The absence of dominant signal energy in the left or right input for a specific band will result in the rear channel remaining mono in that band.
Virtually all other surround processors generate steering control signals by monitoring the levels between left/right and between front/surround. These control signals are then used to control the entire matrix for all four channels (left, right, front and surround). However, the Circle Surround system incorporates a circuit dedicated to generating the control voltages for the surround steering independent of the front channels for improved performance. The method of deriving directional information utilized by the Circle Surround system also allows for localizing simultaneous images in the surround speakers, such that predominant right mid band information will cause the mid band to steer to the right while the high band can be simultaneously steered to the left. The advantages derived due to the enhanced operation of the multiband scheme provided by Circle Surround provides the perception that there are two virtually discrete channels in the rear.ain
All Circle Surround systems currently available provide a three band system in the rear, with at least two bands (mid and high) steered. Future systems may provide greater rear channel resolution (i.e., a larger number of bands that are steered in the rear channels) to further enhance the performance of Circle Surround. A simplified block diagram of a typical 3-band Circle Surround Decoder is shown in Fig. 5.
It is recommended that speakers of the same type be used for all channels, with equal power applied to all channels. It is also recommended that all speakers be located at an equal distance from the listener for this mode.
The 5.2.5 Decoding System
5.2.5 decoding is the latest improvement in Circle Surround technology. As previously stated, the patent-pending 5.2.5 system allows audio engineers to encode five discrete channels down to a 2-channel signal, then extract those five channels during the decode process and place specific sounds at any one of five or more predetermined locations as individual, independent sound sources.
Unlike a fully discrete digital system, signals can not be fed simultaneously into all five channels with full separation. However, if encoded as a dominant signal, a signal can be placed in any one of the five channels. The 5.2.5 system does have a distinct advantage over fully discrete digital systems in that it is backwardly compatible with all material produced with other matrix surround systems, as well as normal stereo material.
To see the full diagram please click on thumbnail.
Figure 6 discloses a simplified block diagram of the steering control generator for an implementation of the 5.2.5 decoding system which incorporates two steered bands for the surround channels.
Steering Control Generato
The Steering Control Generator monitors the audio in the input and, based on the encoded dominance signals, produces the control signals to steer the VCAs in the audio path so as to correctly position the audio signals in the soundfield.
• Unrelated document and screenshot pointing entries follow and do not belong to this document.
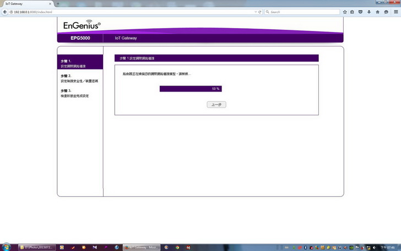The image size is (401, 251).
Task: Select 步驟 2 wireless security setup step
Action: click(x=80, y=78)
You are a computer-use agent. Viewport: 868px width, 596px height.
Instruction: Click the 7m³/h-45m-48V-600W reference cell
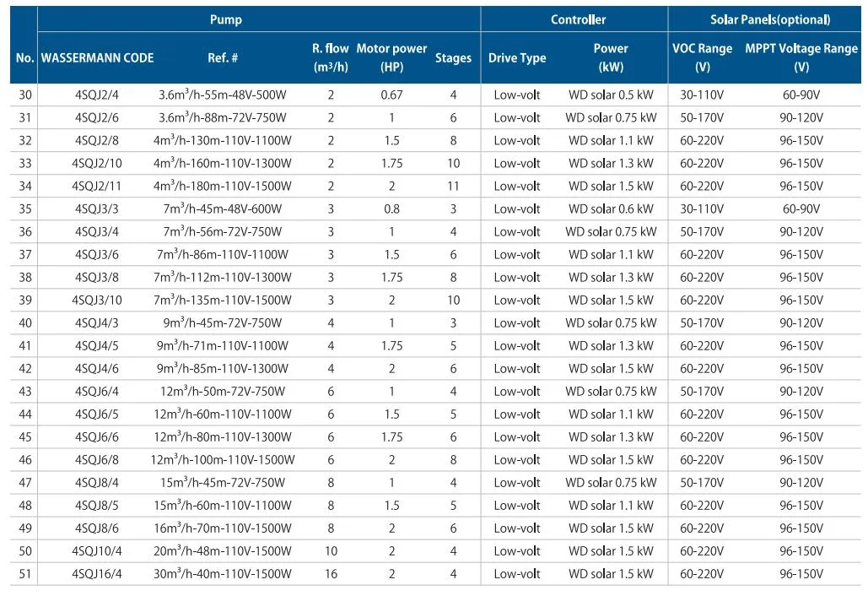click(224, 209)
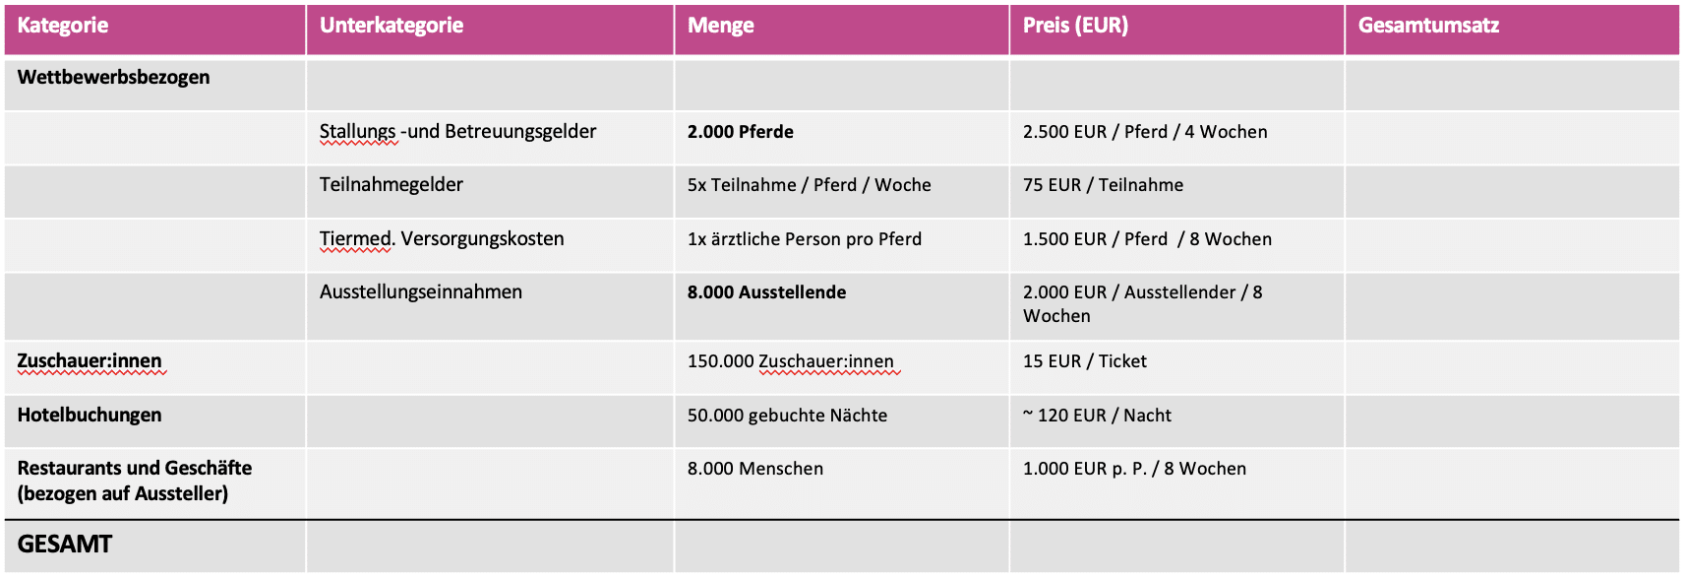The width and height of the screenshot is (1686, 579).
Task: Select the Kategorie header cell
Action: pyautogui.click(x=154, y=30)
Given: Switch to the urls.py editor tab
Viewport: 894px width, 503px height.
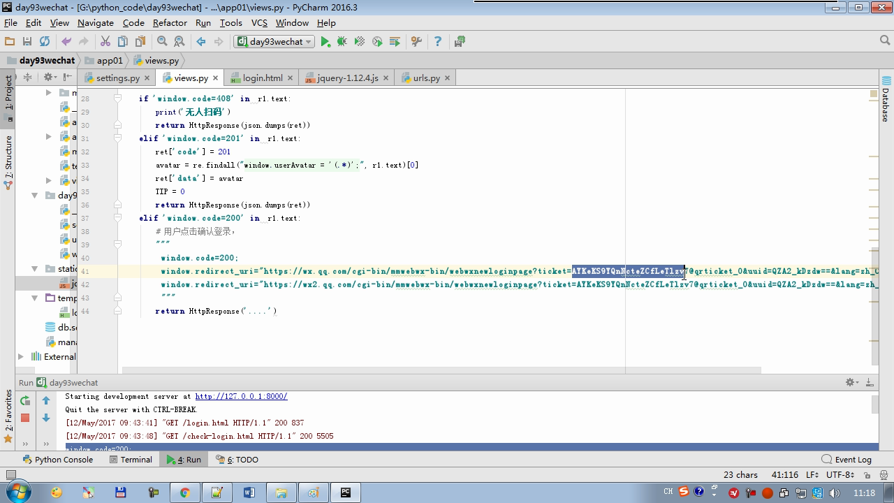Looking at the screenshot, I should click(x=426, y=78).
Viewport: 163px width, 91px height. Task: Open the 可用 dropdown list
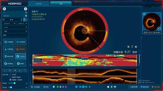point(15,31)
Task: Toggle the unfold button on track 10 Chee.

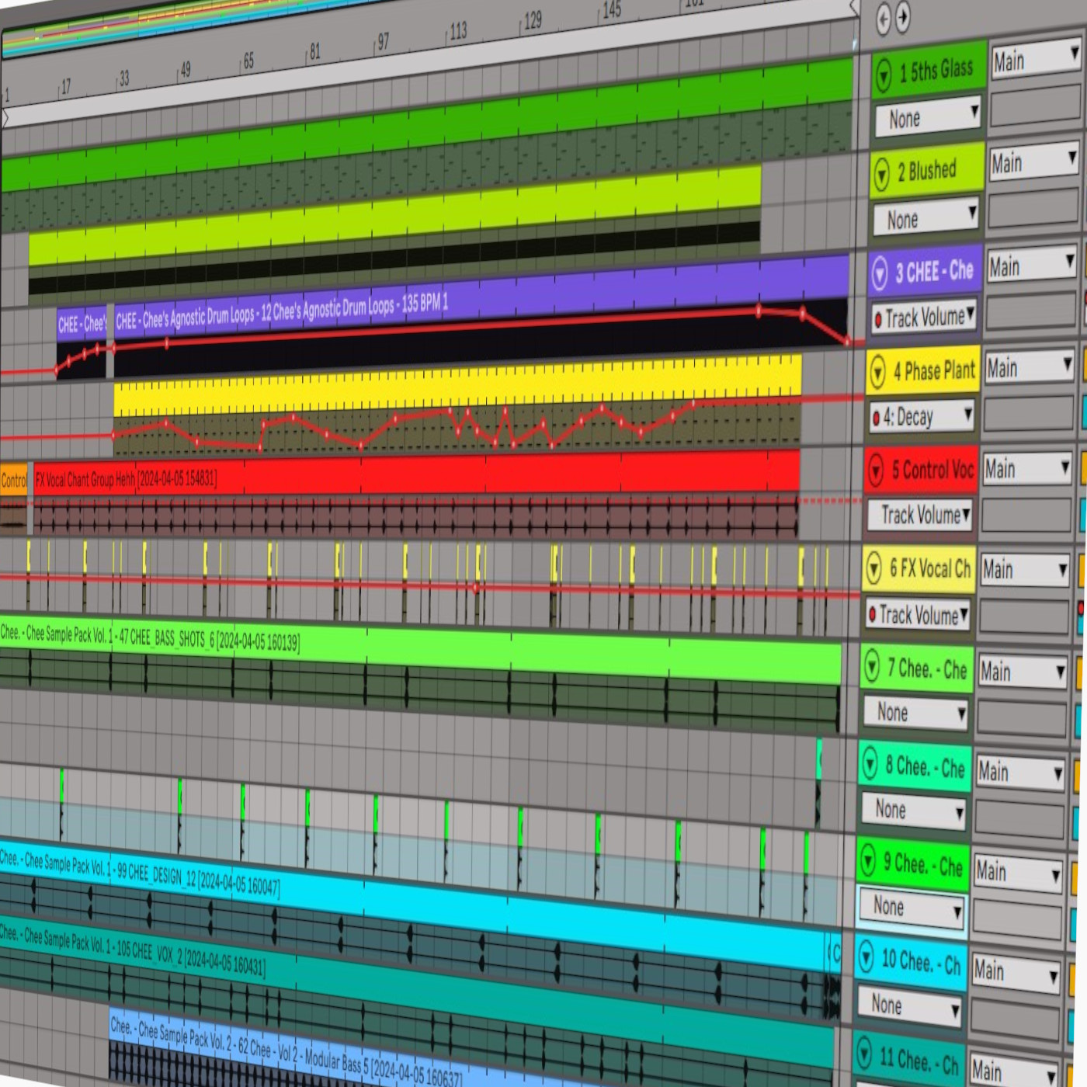Action: (x=866, y=958)
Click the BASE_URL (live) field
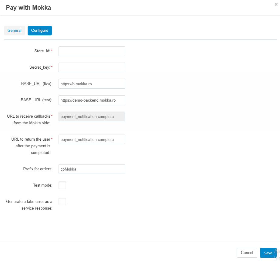 pyautogui.click(x=92, y=84)
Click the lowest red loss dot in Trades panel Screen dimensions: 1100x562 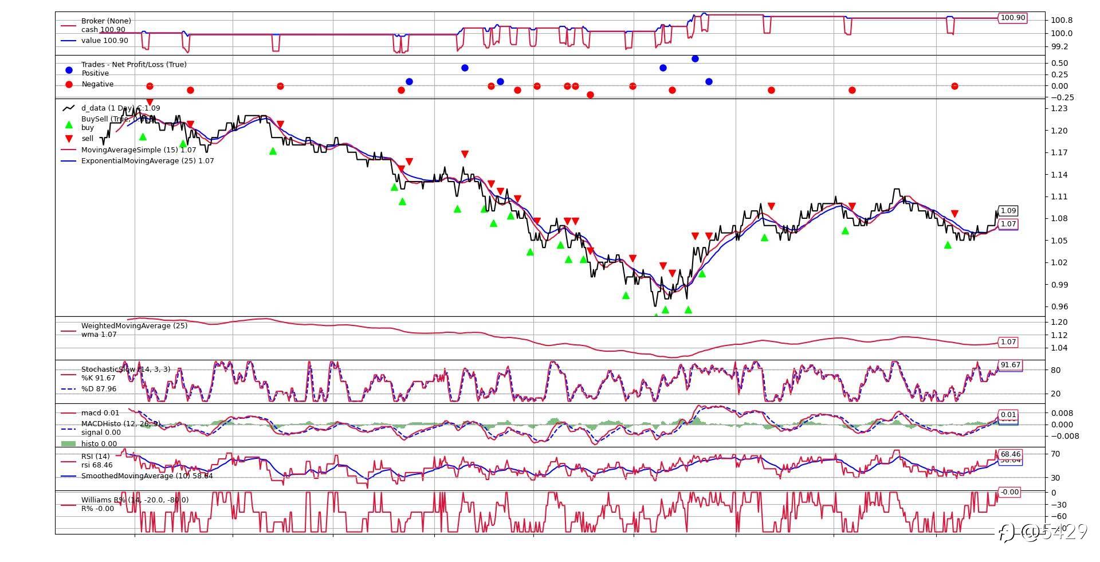click(590, 95)
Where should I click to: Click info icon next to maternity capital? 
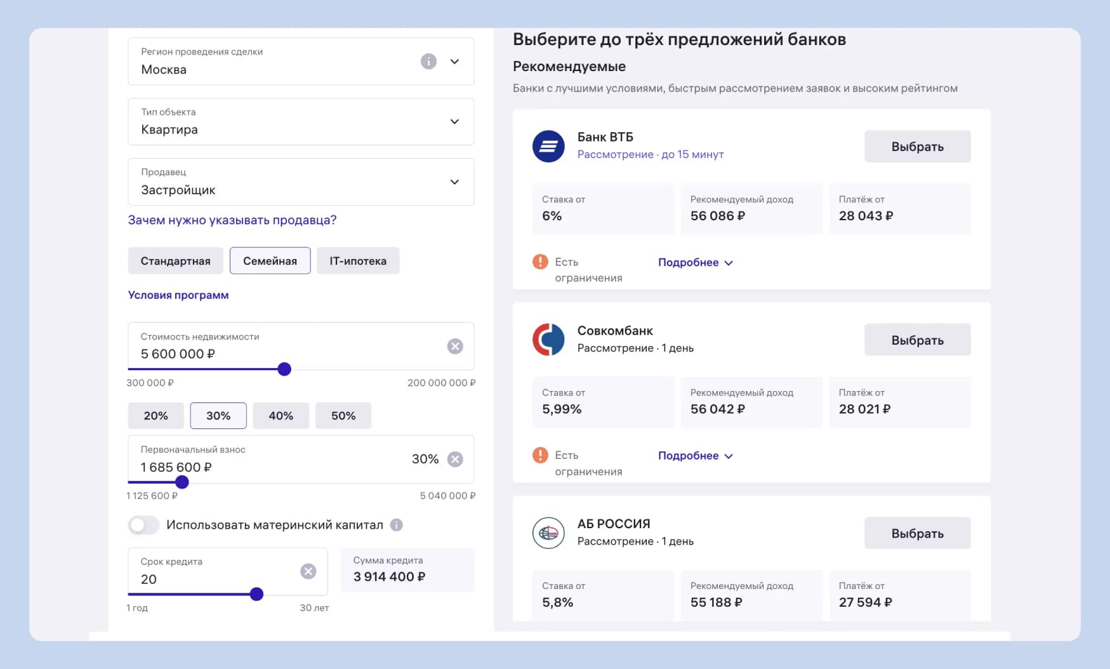coord(397,525)
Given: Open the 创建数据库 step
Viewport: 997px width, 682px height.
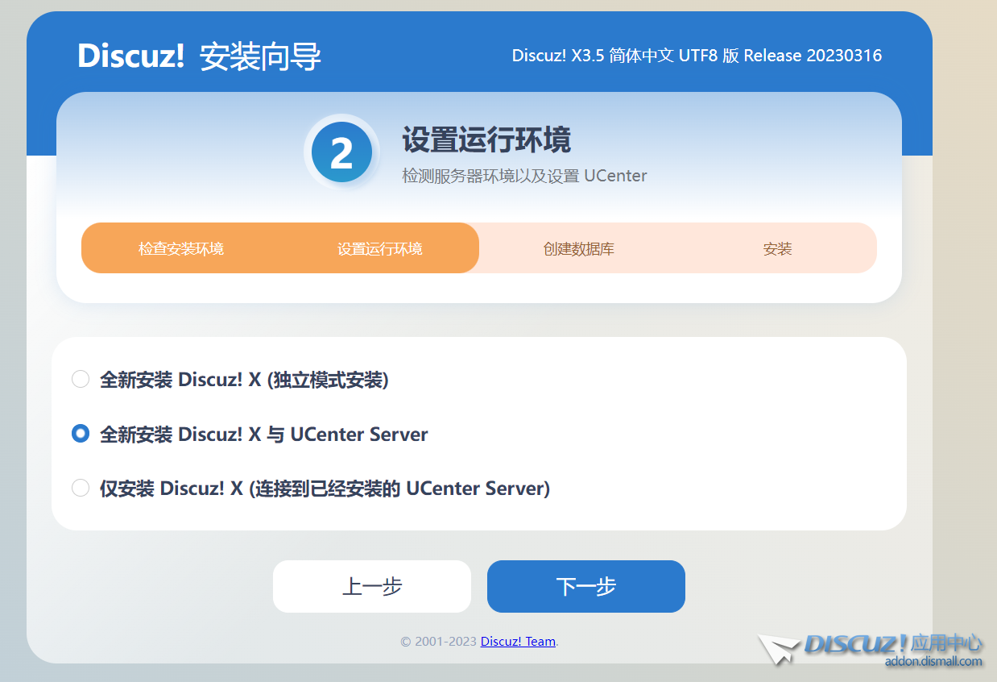Looking at the screenshot, I should [x=579, y=248].
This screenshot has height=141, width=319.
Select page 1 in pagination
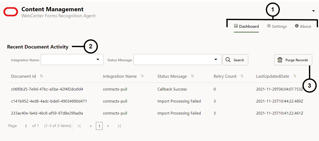(99, 126)
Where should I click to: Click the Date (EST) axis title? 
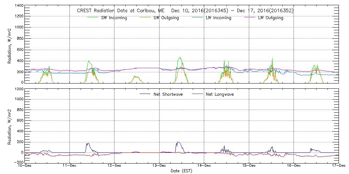tap(181, 171)
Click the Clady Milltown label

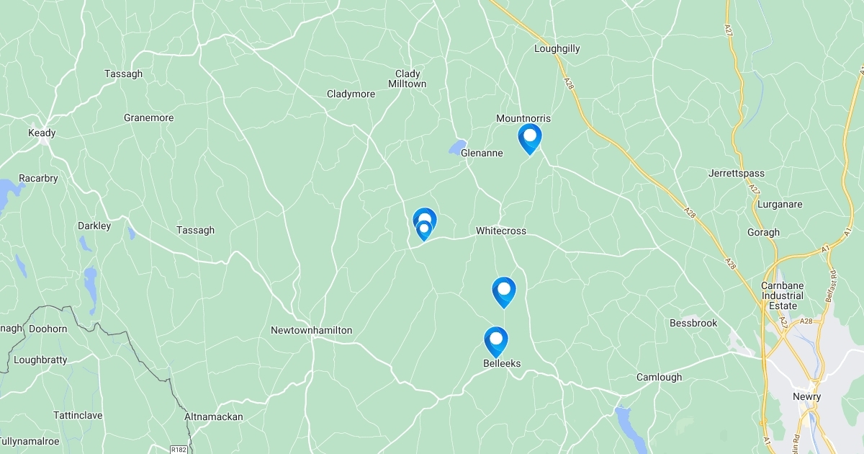pyautogui.click(x=408, y=79)
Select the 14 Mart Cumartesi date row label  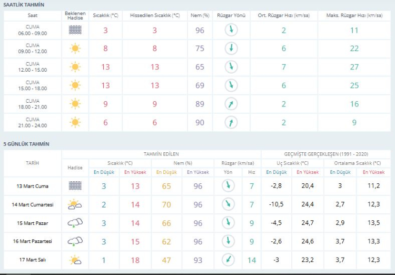pyautogui.click(x=32, y=204)
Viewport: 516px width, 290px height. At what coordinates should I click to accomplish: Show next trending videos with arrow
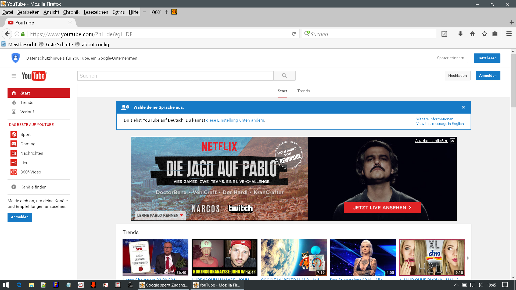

The Steering Control Generator shown in Figure 6 can be viewed as three basic sections: the upper section comprises the left/right high band surround steering control generator, the middle section comprises the left/right low band surround steering control generator, and the lower section comprises the front/back steering control generator. We will begin by examining the operation of the lower section (front/back steering) first.
Steering Control Operation
An L-R signal is fed to the input of filter F3, which provides a single-pole high pass response with a corner frequency of 480Hz. This removes the bass and very low mid band audio from the input to level detector L3 so that it can more accurately track the dominance signal. In the analog implementation, all level detectors produce the log of the absolute value of the input. Once filtered, this provides a signal which is linear in volts per decibel. All of the voltage controlled amplifiers also provide gain control which is linear in volts per decibel. This provides easy-to-implement ratios for the control of gain. Thus, the output of level detector L3 provides the log of the absolute value of the high pass filtered input signal, which is then fed to the negative input of differential amplifier A9.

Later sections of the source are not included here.